Consider the bandwidth changes caused by the tunnel reservations shown in Table 3-2. Positive bandwidth changes are due to reservations being made, and negative changes are due to reservations being torn down. Assuming that the default threshold is configured for the link, Table 3-2 lists bandwidth changes on the link at various points in time. The Flood? column shows whether the change caused flooding. The last column shows the thresholds crossed in each direction. Figure 3-6 illustrates the points in time where the bandwidth changes caused significant flooding. The arrows indicate points where TE information is flooded.

Table 3-2. Crossing Flooding Thresholds

Time	Bandwidth Change (%)	Bandwidth Remaining (%)	Bandwidth Consumed (%)	Flood?	Threshold Crossed, Direction?
0	0	100	0%	N/A	—
1	10	90	10%	N	—
2	1	89	11%	N	—
3	2	87	13%	N	—
4	2	85	15%	Y	15%, up
5	35	50	50%	Y	Both 30% and 45%, up
6	–8	58	42%	N	—
7	–20	78	22%	Y	30%, down
8	72	6	94%	Y	30%, 45%, up
9	1	5	95%	Y	95%, up
10	2	3	97%	Y	96%, 97%
11	–3	6	94%	Y	96%, 95%, down

The important concept to take away from this example is that the default flooding values are more sensitive to changes when the link is almost full than when it's nearly empty.

Flood Insignificant Changes Periodically, But More Often Than the IGP Refresh Interval

How often is "periodically"? By default, it's every 180 seconds (3 minutes). But this too can be configured, using the following global command:

gsr1(config)#mpls traffic-eng link-management timers periodic-flooding 0-3600

  second interval

This is how often information is flooded if available bandwidth has changed and it hasn't already been flooded. The default behavior is to check with the TE Link Manager (see Chapter 4) every 3 minutes and, if reservable bandwidth has changed on any links, flood the new information about these links. MPLS Traffic Engineering information is not flooded every 3 minutes if there are no changes. Only if changes were made in the last 3 minutes are things flooded. Periodic flooding floods only information that has not yet been flooded (that is, a bandwidth change that did not cross a flooding threshold).

Setting mpls traffic-eng link-management timers periodic-flooding to 0 disables periodic flooding. This means that bandwidth information is flooded only on Rule 1 or Rule 3.

If a Change That Has Not Yet Been Flooded Is Known to Cause an Error, Flood Immediately

What's an error? RSVP sends an error when a path setup fails due to lack of bandwidth. Errors are covered in more detail in Chapter 4, but there's not much to understand from a flooding perspective. If a router receives a reservation request for more bandwidth than is currently available on a particular link, available link bandwidth has been changed since the last time flooding occurred, so the router receiving the reservation assumes that the router sending the reservation has stale information in its topology database, and it refloods.
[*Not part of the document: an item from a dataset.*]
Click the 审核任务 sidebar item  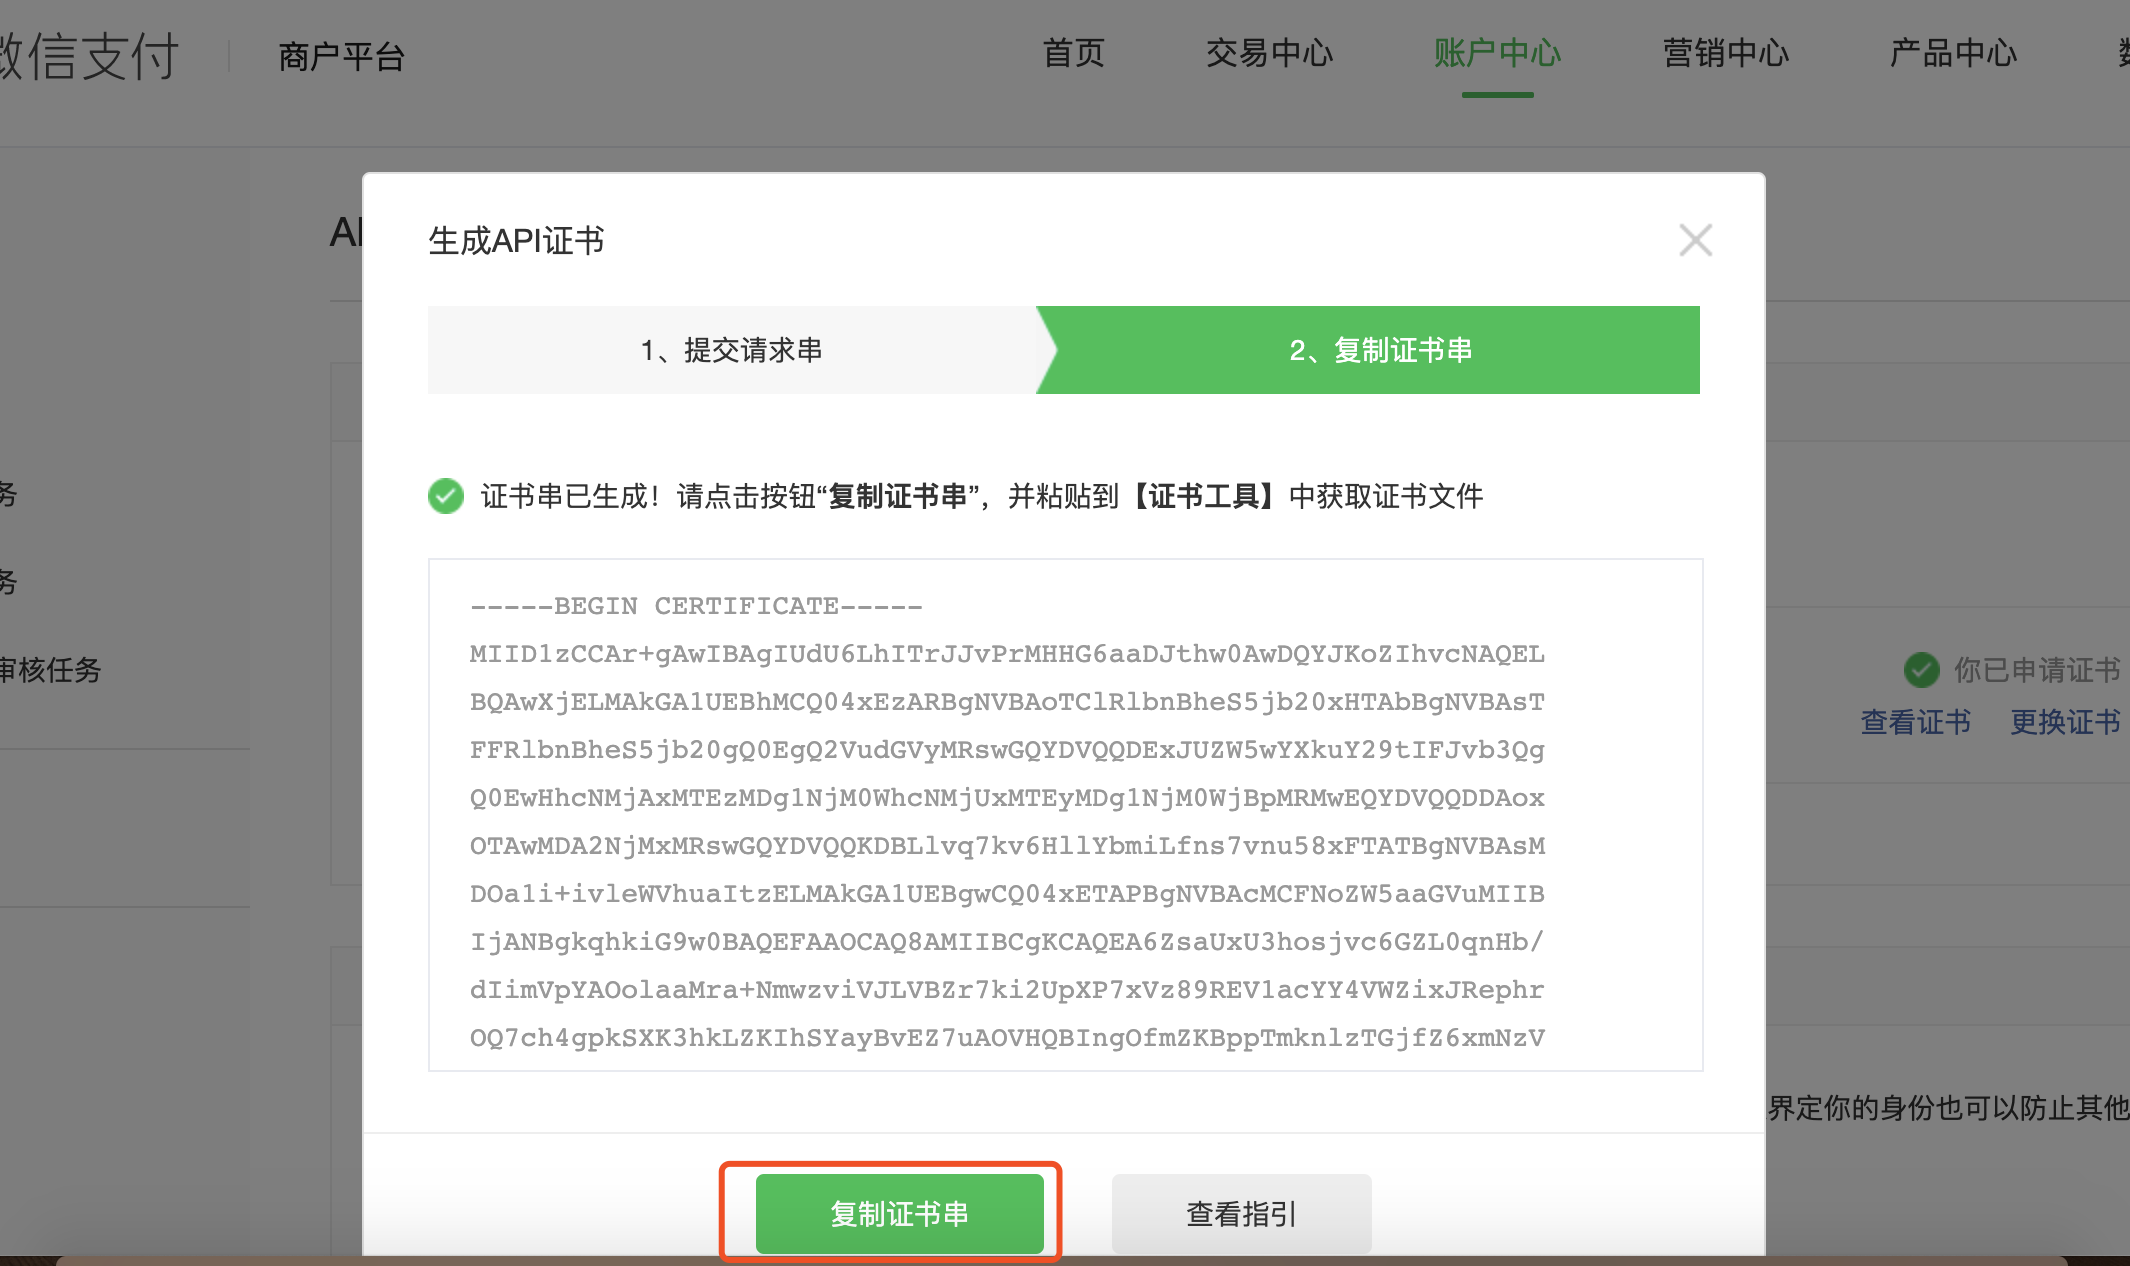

When to Change the Flooding Timers Don't. Or, more specifically, don't change them unless you know you need to. It might be tempting to change the periodic flooding timer to 1 second so that all routers always have the most up-to-date information. But do you really need that level of accuracy? And at what cost do you achieve it? The default thresholds are useful; change them only if you know you need to.